Fig. 1. Three regimes of neural network dynamics defined by the branching ratio (σ).
What do a snow avalanche, a forest fire, an earthquake, and the spontaneous activity of the cerebral cortex have in common?
They all share a frontier between order and chaos, what is called a critical state. In the brain, that edge is measured by a simple parameter: the branching ratio (σ or m). It would be something like the average ratio of neuronal "offspring" that each "parent" neuron activates. When σ ≈ 1, activity neither dies out nor explodes; it reverberates.
Beggs and Plenz (2003) recorded the spontaneous activity of the cerebral cortex in rats and found that the activity formed cascade-like patterns, the so-called neuronal avalanches, with a branching ratio close to 1. The brain seemed to live at a critical point. In humans, the branching ratio σ once again appears close to unity (Wang et al., 2025; Plenz et al., 2021; Wilting & Priesemann, 2019).
At the critical point, systems simultaneously exhibit maximal sensitivity to perturbations (responsiveness), maximal dynamic capacity (number of accessible states), maximal information transmission, and maximal complexity (Timme et al., 2016; Shew et al., 2009, 2011).
What Is the Branching Ratio and How Is It Measured?
Conceptually, the branching ratio is trivial: if at instant t there are A(t) active neurons and at t+1 there are A(t+1), then:
σ = ⟨ A(t+1) / A(t) ⟩

Fig. 2. Branching parameter regimes in neural networks. A branching parameter of 1 (center) allows balanced one-to-one transmission of neural signals. Values less than 1 (left) lead to subcritical decay; values greater than 1 (right) lead to supercritical runaway excitation. Adapted from Beggs & Timme (2012), reproduced from Zimmern (2020), Frontiers in Neural Circuits. CC BY 4.0.
Three regimes follow from this (de Carvalho & Prado, 2000; Haldeman & Beggs, 2005):
Subcritical (σ < 1): activity decays; the system "forgets" the perturbation quickly. It is stable but poor in memory and not very expressive.
Supercritical (σ > 1): activity explodes into cascades. This is the signature of pathological regimes such as epileptic seizures (Hsu et al., 2008; Hagemann et al., 2021).
Critical (σ ≈ 1): each spike, on average, generates another spike. Activity reverberates, neuronal avalanches obey power laws, and the system maintains a structured memory of the input.
The beauty of σ is that it is a single number that summarizes the global dynamical regime. But measuring it is less trivial. When applied to in vivo cortical recordings, the measurement reveals that the cortex does not operate exactly at σ = 1, but slightly below, in a regime that the authors call reverberating (Wilting et al., 2018). The difference is important: being exactly at σ = 1 would be like pedaling a bicycle balanced on a tightrope; being slightly below allows for rapid adjustment to task demands without the risk of runaway explosion.
Criticality in Artificial Neural Networks: From the Edge of Chaos to Reservoir Computing
Bertschinger and Natschläger (2004) showed that random recurrent threshold networks reach their maximal computational capacity on temporal processing tasks precisely at the order–chaos transition.
Boedecker et al. (2012) extended the analysis to echo state networks within the reservoir computing paradigm, confirming that information transfer capacity and active memory are maximized at the edge of chaos.

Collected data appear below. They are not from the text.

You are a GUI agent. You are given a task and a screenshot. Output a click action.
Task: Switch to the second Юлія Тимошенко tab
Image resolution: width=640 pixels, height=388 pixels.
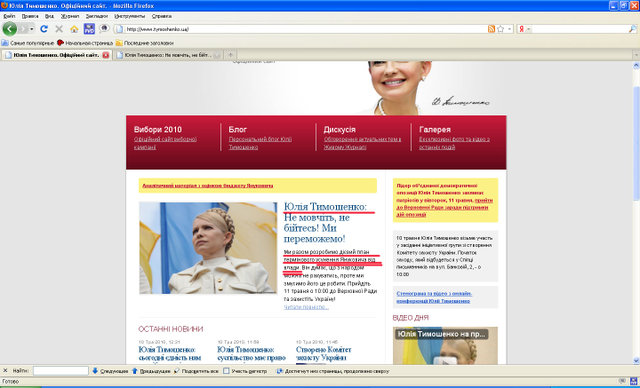pyautogui.click(x=168, y=55)
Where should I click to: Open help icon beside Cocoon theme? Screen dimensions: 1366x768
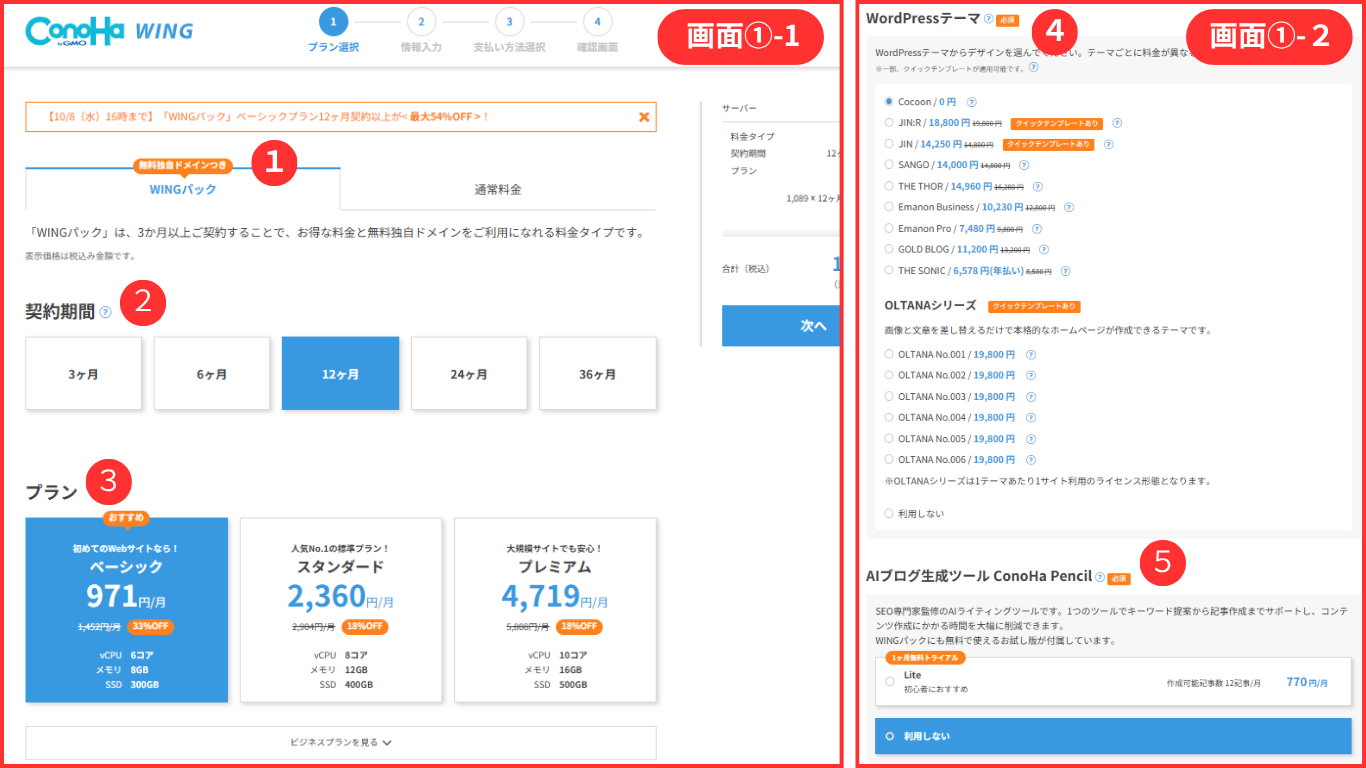pos(971,102)
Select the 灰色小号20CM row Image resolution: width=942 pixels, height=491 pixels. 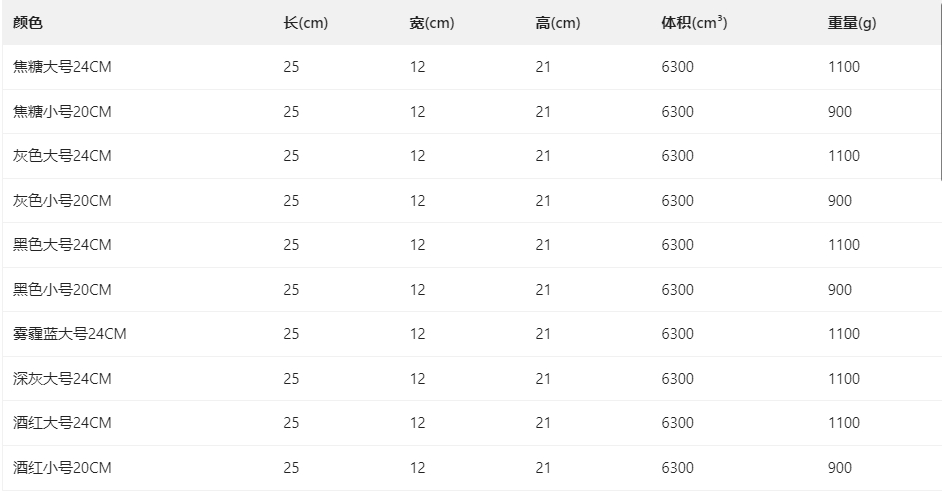tap(471, 201)
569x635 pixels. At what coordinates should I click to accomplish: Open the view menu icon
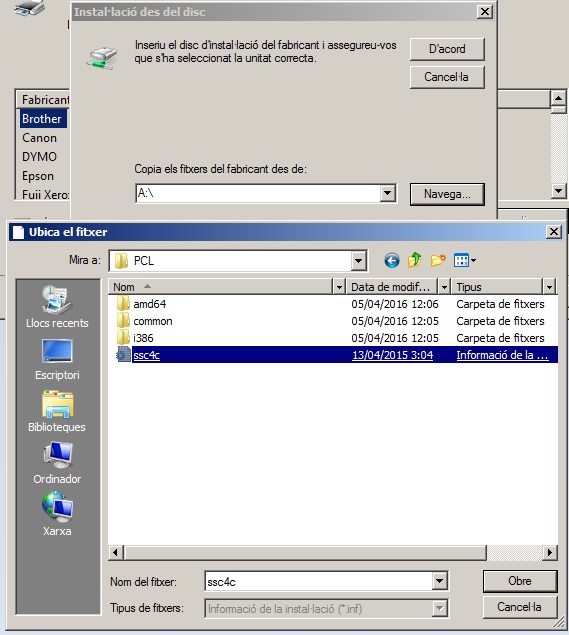464,260
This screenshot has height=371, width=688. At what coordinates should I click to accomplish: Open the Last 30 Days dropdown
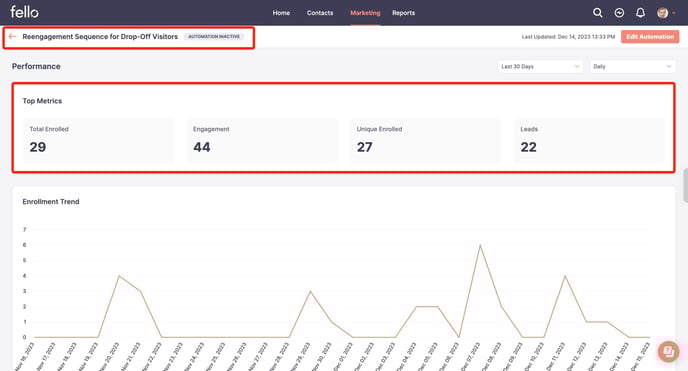coord(541,67)
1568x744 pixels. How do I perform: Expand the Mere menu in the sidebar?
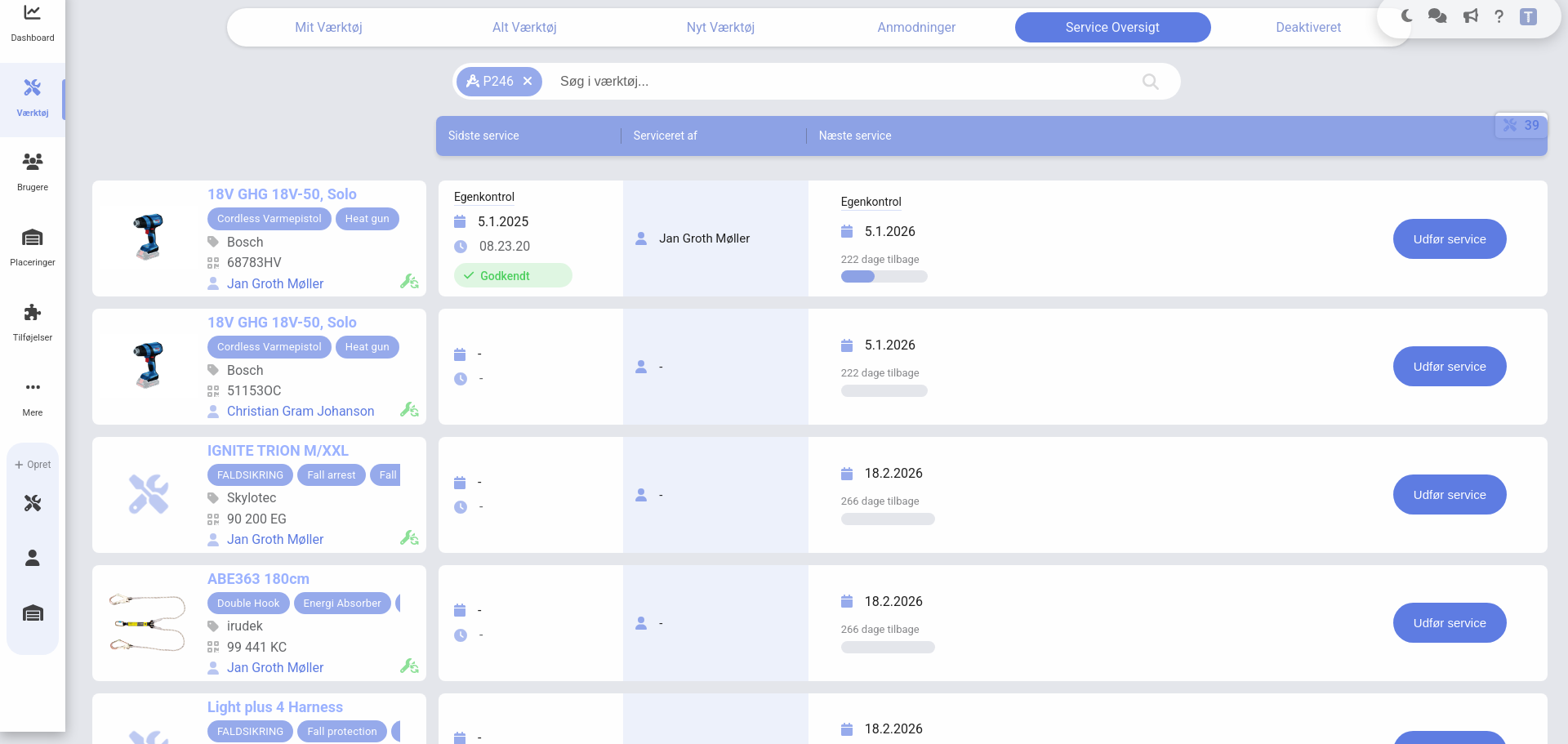33,397
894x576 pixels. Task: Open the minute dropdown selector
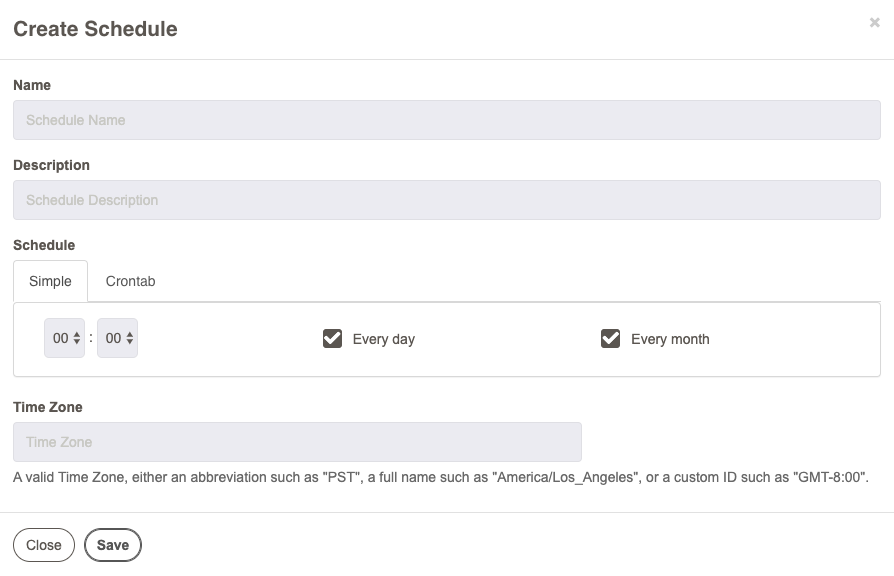117,338
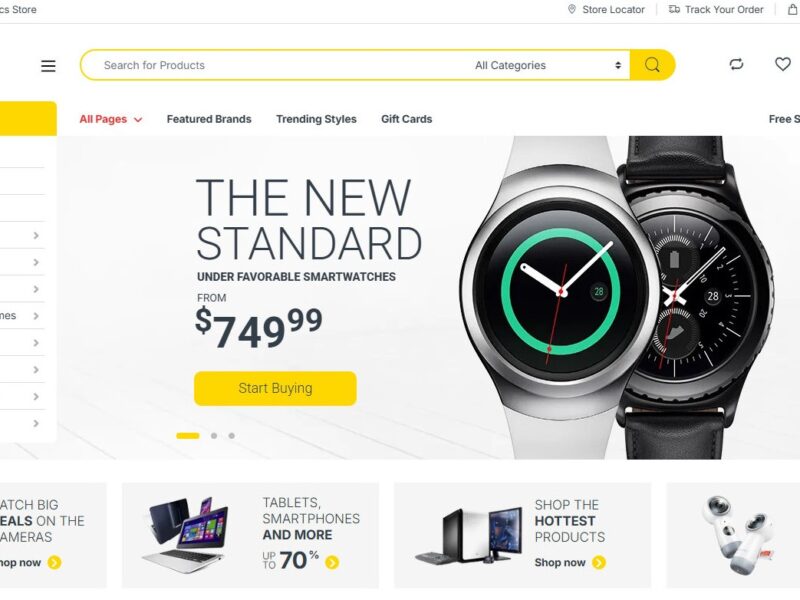Select the third slider dot

point(232,436)
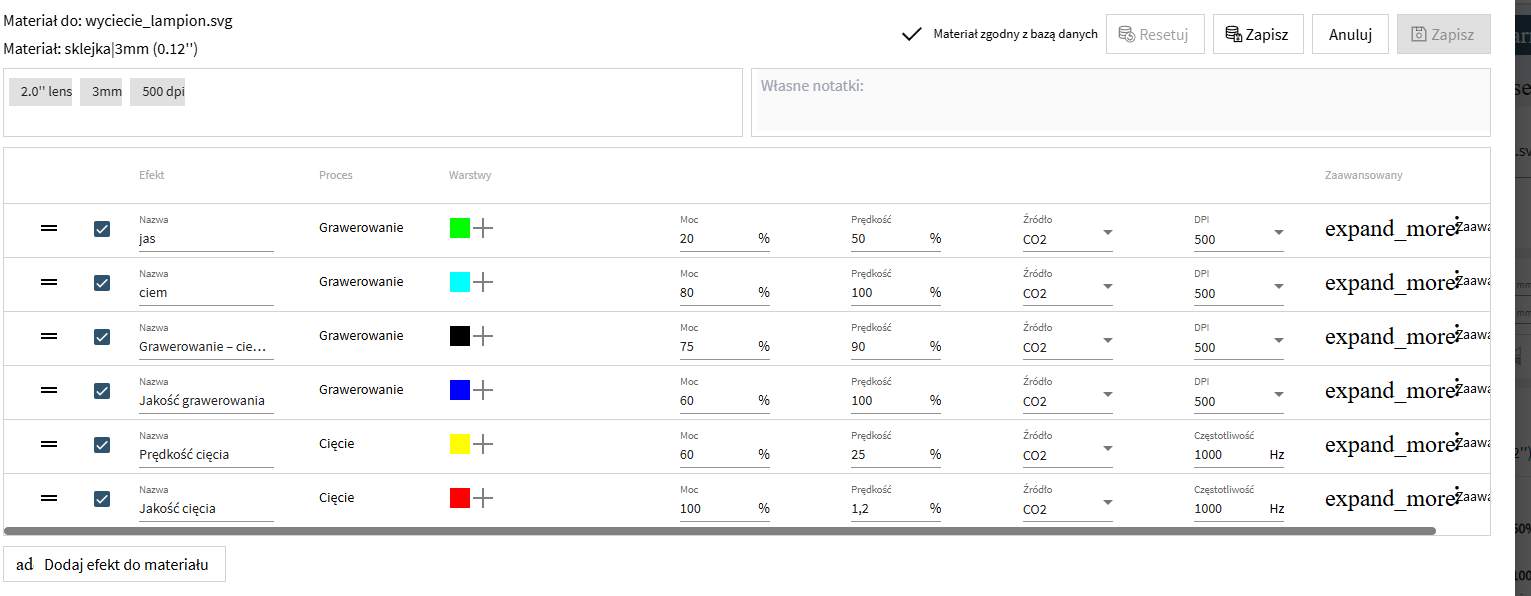Click the plus icon beside the blue swatch

coord(483,390)
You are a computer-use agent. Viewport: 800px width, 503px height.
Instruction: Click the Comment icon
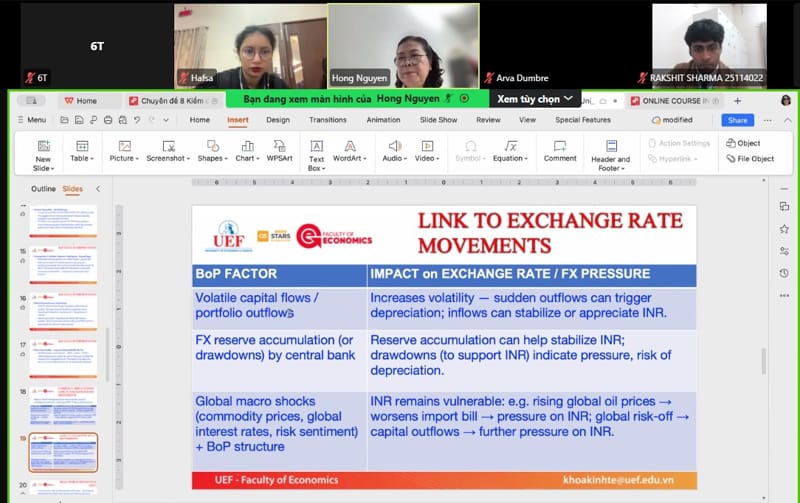pyautogui.click(x=560, y=146)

Fig. 3. A spiking neuromorphic network with synaptic plasticity self-organizes toward criticality under low external input, exhibiting power-law avalanche size distributions — the hallmark of the critical state in both biological and artificial neural networks. Under higher input, the network shifts to a subcritical regime with truncated distributions. Reproduced from Cramer et al. (2020), Nature Communications, 11, 2853. CC BY 4.0.
In the language of artificial neural networks, the measurement parameter is called the spectral radius. When it exceeds 1, trajectories diverge exponentially (chaos); when it is well below 1, the network collapses to the fixed point and loses memory. The spectral radius close to 1 is, in this context, the formal equivalent of the biological σ ≈ 1 (Magnasco, 2022; Morales et al., 2023). In spiking neural networks, the branching ratio can be measured with methods almost identical to those used in neuronal cultures (Cramer et al., 2020; Zeraati et al., 2024).
Why Does Brain Criticality Maximize Neural Computation?
Operating close to σ ≈ 1 provides four advantages that are central to both the critical brain hypothesis and the design of brain-inspired AI systems:
Maximal dynamic range. Shew et al. (2009) showed that the range of input intensities the cortex can discriminate is maximal when the excitation–inhibition balance places the network at criticality.
Maximized information capacity. The entropy of avalanche patterns and the mutual information between input and output peak at σ ≈ 1 (Shew et al., 2011).
Optimal fading memory. In the critical regime, the perturbation is sustained just long enough to influence processing without contaminating the distant future; it is the sweet spot between stability and temporal integration (Boedecker et al., 2012).
Complexity as a unifying measure. Timme et al. (2016) demonstrated that neural complexity is maximized exactly at the critical point, linking criticality with formal theories of consciousness and processing.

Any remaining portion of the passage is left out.